Segundo dados do Conselho Nacional de Justiça (CNJ), o Piauí atualmente tem 4.114 pessoas privadas de liberdade em presídios. Porém o estado só possui 2.230 vagas. O sistema prisional piauiense necessita atualmente de, pelo menos, mais 1.884 vagas para acabar com a superlotação.

O secretário de Justiça, Daniel Oliveira, defende que para diminuir a população carcerária o estado precisa ampliar as medidas e penas alternativas, ou seja, mecanismos judiciais para casos de crimes de menor potencial ofensivo, que desviam a punição da linha de aprisionamento.

  • Foto: Facebook/Daniel OliveiraSecretário de Justiça do Piauí Daniel OliveiraSecretário de Justiça do Piauí Daniel Oliveira

“A prisão é a última solução para a criminalidade. Precisamos avançar em soluções mais eficazes, além da construção de novos presídios, de maneira que possamos reduzir o índice de aprisionamento e ter uma justiça mais célere e eficiente”, disse o secretário.

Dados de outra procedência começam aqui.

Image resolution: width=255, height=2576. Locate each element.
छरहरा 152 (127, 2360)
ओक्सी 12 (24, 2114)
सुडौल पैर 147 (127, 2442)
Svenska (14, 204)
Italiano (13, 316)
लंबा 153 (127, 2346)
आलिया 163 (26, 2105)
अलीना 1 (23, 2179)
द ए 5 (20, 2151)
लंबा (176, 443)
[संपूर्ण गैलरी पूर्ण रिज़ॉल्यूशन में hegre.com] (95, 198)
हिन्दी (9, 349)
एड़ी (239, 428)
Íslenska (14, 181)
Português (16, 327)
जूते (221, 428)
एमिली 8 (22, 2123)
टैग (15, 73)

Cerca de 3.400 pessoas cumprem medidas e penas alternativas à prisão no estado, segundo levantamento da Central de Fiscalização e Monitoramento de Penas e Medidas Alternativas e do Núcleo de Atenção ao Preso Provisório.

No momento estão em obras, três novos presídios, um em Campo Maior com 160 vagas e previsto para ser inaugurado até o próximo semestre, outro em Altos com 600 vagas e será aberto até 2018, e a Central de Triagem de Teresina, também com 160 vagas.